Di sisi lain, aktivitas pengawasan yang melampaui batas-batas prosedural dalam perkara-perkara tertentu berpotensi mengancam kemandirian kekuasaan kehakiman sebagaimana telah dijamin konstitusi.
Penulis pribadi sependapat dengan pandangan bahwa dalam negara hukum modern, fungsi pengawasan legislatif tidak dapat dilepaskan dari prinsip due process of law [Hadjon, 2019].
Namun demikian, efektivitas pengawasan harus dijalankan dengan tetap menghormati kemerdekaan kekuasaan kehakiman. Model pengawasan yang ideal adalah pengawasan yang bersifat prosedural dan kebijakan, bukan pengawasan yang bersifat intervensif terhadap perkara-perkara konkret yang sedang dalam proses peradilan.

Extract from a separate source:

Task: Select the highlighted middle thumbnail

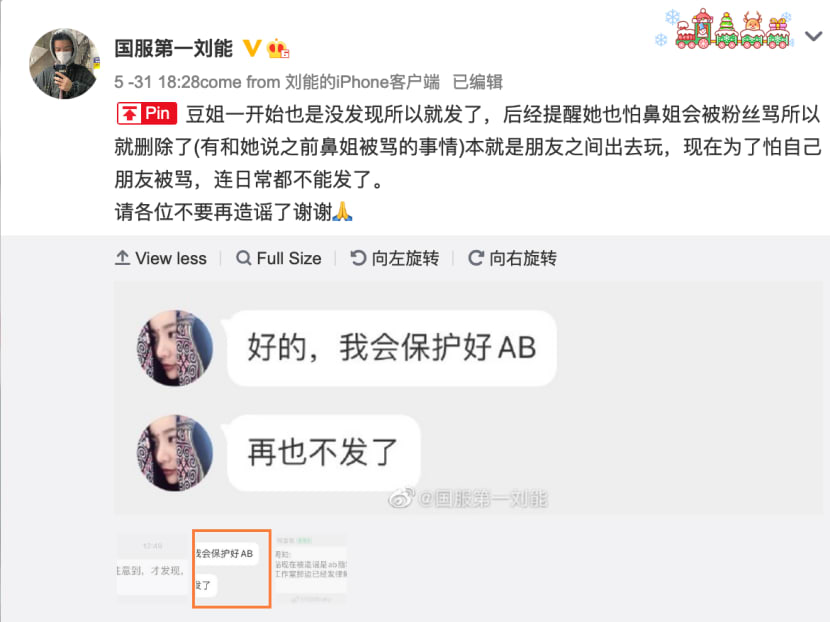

Untuk menjaga keseimbangan konstitusional, diperlukan kesadaran kolektif dari seluruh pemangku kepentingan bahwa independensi peradilan bukanlah hak istimewa hakim semata, melainkan hak fundamental masyarakat untuk mendapatkan keadilan yang tidak tercemar oleh kepentingan politik sesaat.
Referensi:
Buku dan Jurnal
Arief, Barda Nawawi, 2008.
Masalah Penegakan Hukum dan Kebijakan Hukum Pidana dalam Penanggulangan Kejahatan.
Jakarta: Kencana.
Asshiddiqie, Jimly. 2006. Perkembangan dan Konsolidasi Lembaga Negara Pasca Reformasi.
Jakarta: Setjen MKRI.
Asshiddiqie, J. 2019. Konstitusi & Konstitusionalisme.
Jakarta: Sinar Grafika.
Baringbang, RE. 2001. Catur Wangsa Yang Bebas Kolusi Simpul Mewujudkan Supremasi Hukum.
Jakarta: Pusat Kajian Reformasi.
Hadjon, P. M. 2019. Pengantar Hukum Administrasi Indonesia.
Yogyakarta: UGM Press.
Lotulung, Paulus E. 2003. “Penegakan Hukum Dalam Era Pembangunan Berkelanjutan.” Makalah disampaikan pada Departemen Kehakiman dan Hak Asasi Manusia RI, Denpasar, 14-18 Juli.
Mahfud MD, M. 2016. “Politik Hukum untuk Independensi Lembaga Peradilan.” Jurnal Hukum IUS Quia Iustum, no. 2, pp. 79–95.
Sirajuddin. 2007. “Profesi Hakim Dalam Pusaran Krisis.” Media Kampus, edisi Juli-Desember.
Ketentuan Peraturan Perundang-Undangan
Undang-Undang Dasar Negara Republik Indonesia Tahun 1945 Amandemen IV.
Tata Tertib DPR RI [Keputusan DPR RI Nomor 1/DPR RI/I/2019-2020].